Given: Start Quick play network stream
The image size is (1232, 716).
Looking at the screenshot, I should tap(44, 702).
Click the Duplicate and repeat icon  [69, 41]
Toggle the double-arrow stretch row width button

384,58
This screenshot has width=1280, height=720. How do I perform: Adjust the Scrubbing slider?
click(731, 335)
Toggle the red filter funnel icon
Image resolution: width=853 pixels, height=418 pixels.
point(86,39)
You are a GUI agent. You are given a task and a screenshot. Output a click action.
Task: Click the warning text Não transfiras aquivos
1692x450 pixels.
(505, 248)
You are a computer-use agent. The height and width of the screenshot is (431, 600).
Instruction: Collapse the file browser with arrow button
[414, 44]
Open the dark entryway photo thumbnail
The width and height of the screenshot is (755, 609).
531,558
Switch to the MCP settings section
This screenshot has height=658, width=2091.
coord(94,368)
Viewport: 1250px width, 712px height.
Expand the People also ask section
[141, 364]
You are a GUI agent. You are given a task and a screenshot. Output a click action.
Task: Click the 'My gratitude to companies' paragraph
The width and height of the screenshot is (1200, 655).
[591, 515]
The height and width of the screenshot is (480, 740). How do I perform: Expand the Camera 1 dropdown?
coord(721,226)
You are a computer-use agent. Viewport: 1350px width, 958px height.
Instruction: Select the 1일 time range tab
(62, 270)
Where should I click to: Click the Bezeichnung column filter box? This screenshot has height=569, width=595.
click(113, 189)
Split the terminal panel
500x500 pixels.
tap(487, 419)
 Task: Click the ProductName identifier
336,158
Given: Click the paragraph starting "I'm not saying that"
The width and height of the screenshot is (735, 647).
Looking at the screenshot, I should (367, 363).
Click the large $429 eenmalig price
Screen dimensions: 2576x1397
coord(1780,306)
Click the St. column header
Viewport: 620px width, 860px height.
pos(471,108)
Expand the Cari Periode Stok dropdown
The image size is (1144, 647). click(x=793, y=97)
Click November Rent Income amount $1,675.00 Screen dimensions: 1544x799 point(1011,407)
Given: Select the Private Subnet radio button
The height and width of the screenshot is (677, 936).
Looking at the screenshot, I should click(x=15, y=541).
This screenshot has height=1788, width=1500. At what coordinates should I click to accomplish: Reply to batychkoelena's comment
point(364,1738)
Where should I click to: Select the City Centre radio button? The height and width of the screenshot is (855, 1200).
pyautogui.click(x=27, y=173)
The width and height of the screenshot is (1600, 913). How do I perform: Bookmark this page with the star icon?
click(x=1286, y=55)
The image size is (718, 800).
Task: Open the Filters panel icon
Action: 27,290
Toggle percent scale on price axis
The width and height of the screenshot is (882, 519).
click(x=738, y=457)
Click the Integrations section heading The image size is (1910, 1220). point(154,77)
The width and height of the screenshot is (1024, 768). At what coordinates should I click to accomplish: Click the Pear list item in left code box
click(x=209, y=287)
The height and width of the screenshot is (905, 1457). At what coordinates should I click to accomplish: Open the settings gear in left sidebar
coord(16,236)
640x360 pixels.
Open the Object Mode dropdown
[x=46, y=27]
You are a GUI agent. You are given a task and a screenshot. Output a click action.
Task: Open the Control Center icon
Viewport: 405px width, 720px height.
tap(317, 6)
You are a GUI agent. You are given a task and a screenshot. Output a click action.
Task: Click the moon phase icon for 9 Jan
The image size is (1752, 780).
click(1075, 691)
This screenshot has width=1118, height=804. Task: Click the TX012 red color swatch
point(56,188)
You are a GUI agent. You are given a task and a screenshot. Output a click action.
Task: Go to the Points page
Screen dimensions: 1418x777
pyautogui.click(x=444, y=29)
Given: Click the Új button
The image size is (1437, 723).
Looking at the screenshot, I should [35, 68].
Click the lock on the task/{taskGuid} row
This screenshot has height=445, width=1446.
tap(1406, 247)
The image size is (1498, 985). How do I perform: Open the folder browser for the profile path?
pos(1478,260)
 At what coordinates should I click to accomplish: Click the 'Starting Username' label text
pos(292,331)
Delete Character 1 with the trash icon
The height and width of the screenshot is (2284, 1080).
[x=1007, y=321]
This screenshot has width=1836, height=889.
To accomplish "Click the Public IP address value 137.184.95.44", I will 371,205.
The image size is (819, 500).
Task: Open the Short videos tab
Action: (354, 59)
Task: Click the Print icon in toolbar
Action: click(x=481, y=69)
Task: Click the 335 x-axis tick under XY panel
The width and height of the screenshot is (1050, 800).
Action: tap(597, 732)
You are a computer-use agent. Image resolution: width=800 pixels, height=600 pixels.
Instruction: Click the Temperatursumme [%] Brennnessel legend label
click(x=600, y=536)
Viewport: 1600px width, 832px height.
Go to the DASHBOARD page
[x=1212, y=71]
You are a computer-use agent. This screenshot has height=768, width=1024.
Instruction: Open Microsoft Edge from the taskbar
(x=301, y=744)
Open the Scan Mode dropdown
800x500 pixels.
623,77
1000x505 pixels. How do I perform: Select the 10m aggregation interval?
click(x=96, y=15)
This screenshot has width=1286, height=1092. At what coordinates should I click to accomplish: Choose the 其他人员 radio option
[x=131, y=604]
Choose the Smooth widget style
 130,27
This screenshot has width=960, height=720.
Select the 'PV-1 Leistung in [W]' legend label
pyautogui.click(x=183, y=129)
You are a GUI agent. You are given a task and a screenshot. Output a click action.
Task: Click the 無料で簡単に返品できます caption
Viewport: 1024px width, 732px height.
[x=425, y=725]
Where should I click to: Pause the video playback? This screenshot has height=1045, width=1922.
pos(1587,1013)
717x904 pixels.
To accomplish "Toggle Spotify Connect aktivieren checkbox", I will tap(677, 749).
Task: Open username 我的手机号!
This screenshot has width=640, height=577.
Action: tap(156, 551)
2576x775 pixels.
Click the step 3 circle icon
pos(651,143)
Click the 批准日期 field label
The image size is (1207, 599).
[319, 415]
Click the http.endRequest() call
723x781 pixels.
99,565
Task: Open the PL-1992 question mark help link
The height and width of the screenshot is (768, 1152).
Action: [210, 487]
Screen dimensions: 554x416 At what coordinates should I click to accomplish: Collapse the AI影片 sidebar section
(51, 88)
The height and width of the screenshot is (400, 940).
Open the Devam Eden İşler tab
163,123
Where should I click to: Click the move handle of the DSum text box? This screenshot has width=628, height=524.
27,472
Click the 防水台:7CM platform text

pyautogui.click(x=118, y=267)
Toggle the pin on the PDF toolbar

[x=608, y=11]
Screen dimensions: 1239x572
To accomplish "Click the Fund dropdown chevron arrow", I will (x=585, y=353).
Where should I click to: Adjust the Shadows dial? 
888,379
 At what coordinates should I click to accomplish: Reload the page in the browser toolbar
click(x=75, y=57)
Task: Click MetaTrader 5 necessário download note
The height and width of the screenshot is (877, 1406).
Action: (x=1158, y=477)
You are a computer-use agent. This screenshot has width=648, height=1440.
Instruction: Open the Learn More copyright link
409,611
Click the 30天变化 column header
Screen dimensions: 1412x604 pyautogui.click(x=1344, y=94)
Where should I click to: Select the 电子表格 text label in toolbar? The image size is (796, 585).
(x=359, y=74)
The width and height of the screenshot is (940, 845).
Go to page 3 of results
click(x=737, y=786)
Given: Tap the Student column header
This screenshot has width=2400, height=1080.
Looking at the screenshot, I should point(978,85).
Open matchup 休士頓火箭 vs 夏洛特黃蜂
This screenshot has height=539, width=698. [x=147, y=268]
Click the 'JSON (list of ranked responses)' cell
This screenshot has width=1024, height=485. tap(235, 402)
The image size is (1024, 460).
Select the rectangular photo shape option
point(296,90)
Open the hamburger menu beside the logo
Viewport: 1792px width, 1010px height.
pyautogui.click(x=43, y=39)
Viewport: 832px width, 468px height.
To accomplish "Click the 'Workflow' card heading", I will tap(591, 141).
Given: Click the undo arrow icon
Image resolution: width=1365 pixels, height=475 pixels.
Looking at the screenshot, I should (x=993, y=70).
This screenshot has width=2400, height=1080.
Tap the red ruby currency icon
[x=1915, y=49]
--- --- ---
> _EXERCISE_: Looking at the records above, how many lines have the word "heading" in them? State the number only.

> _RESULT OF THE TASK_: 2